Worthington was a Conservative supporter and is noted as assisting in the Conservative headquarters in the election in December 1910.[15] In October 1913, when Jessie Montgomery (q.v.) set up the Devon and Exeter branch of the Conservative and Unionist Women’s Franchise Association she became assistant secretary, and subsequently joint secretary with Montgomery.[16] In this connection she was involved in organising the Sweated Industries Exhibition held in Exeter in February 1914.[17]

During the First World War Evelyn became a member of the Belgian Relief Committee.[18] She and her mother also worked on Ethel’s behalf for the relief of the Serbians. Ethel, who had been back in Exeter at the start of the War, and had also enthusiastically assisted in the work of the Belgian Relief Committee with Clara Andrew (q.v.), went out to Belgrade as a Red Cross volunteer in April 1915 and worked in Serbia and Corsica until the end of the War.[19] Evelyn and her mother collected clothes to send out to help equip an orphanage there.[20] The Worthingtons’ only child, a daughter, was born in October 1915.

During the war Ethel Bankart was awarded the Serbian Cross of Mercy and the Medal of the Order of St Sava in addition to her British medals. She returned from Corsica to Serbia at the end of the War and set up a hospital for children with tuberculous scrofula in Koviljaca which she ran for many years, and raised funds for, returning to Exeter and 19 Southernhay West during the Second World War. She died there in 1961.[21]

The Worthingtons continued to live in Exeter until their house was hit during the Exeter Blitz in 1942. Robert Worthington died in 1945 and Evelyn in 1953.

 

 

Entry revised by Julia Neville, April 2019


[1] Family and census information from www.ancestry.co.uk

[2] James Bankart biography at http://livesonline.rcseng.ac.uk/biogs/E000747b.htm  Accessed 25 August 2018.

[3] Exeter and Plymouth Gazette, 19 Feb 1870.

[4] Exeter and Plymouth Gazette, 6 Jun 1870.

[5] Western Times, 16 Dec 1871.

[6] Western Times, 16 Mar 1871.

[7] Devon Heritage Centre 68/5/2/2, Maynard School Magazines.

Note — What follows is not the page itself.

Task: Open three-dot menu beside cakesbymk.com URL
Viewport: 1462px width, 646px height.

[8] Recorded for example in Western Times, 26 Mar 1888; 9 Jun 1891.

[9] Devon and Exeter Gazette, 19 Dec 1907.

[10] Devon and Exeter Gazette, 4 Dec 1917.

[11] Devon and Exeter Gazette, 2 Mar 1911; Robert Worthington biography at http://livesonline.rcseng.ac.uk/biogs/E004814b.htm  Accessed 25 August 2018.

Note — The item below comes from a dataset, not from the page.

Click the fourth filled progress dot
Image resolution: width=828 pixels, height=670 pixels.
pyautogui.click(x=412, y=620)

[12] Glimpses of the Worthington’s home life, including the birth of their daughter and only child, are given in Margaret Kelly’s diary for 1915, http://kelly-house.co.uk/margarets-ww1-diary-100-years/  Accessed 25 Aug 2018. Kelly stayed with them while volunteering as a VAD nurse.

[13] Western Times, 1 Dec 1909; 17 Mar 1910.

[14] Devon and Exeter Gazette, 20 Jan 1914.

[15] Devon and Exeter Gazette, 5 Dec 1910.

[16].Conservative and Unionist Women’s Franchise Review, 1 Oct 1913; 1 Jan 1914.

[17] Devon and Exeter Gazette, 21 Feb 1914.

[18] Western Times, 5 November 1914.

[19] Devon and Exeter Gazette, 26 Jan 1915; British Red Cross volunteer card for Ethel Bankart, https://vad.redcross.org.uk/Card?sname=bankart&id=10374&first=true&last=true  Accessed 25 August 2018.

[20] Devon and Exeter Gazette, 13 Aug 1915.

[21] Ethel Bankart’s life and service in Serbia have been researched by Marija Šcekic Markovic of the Jadar Museum in Loznica Serbia (book forthcoming, April 2019).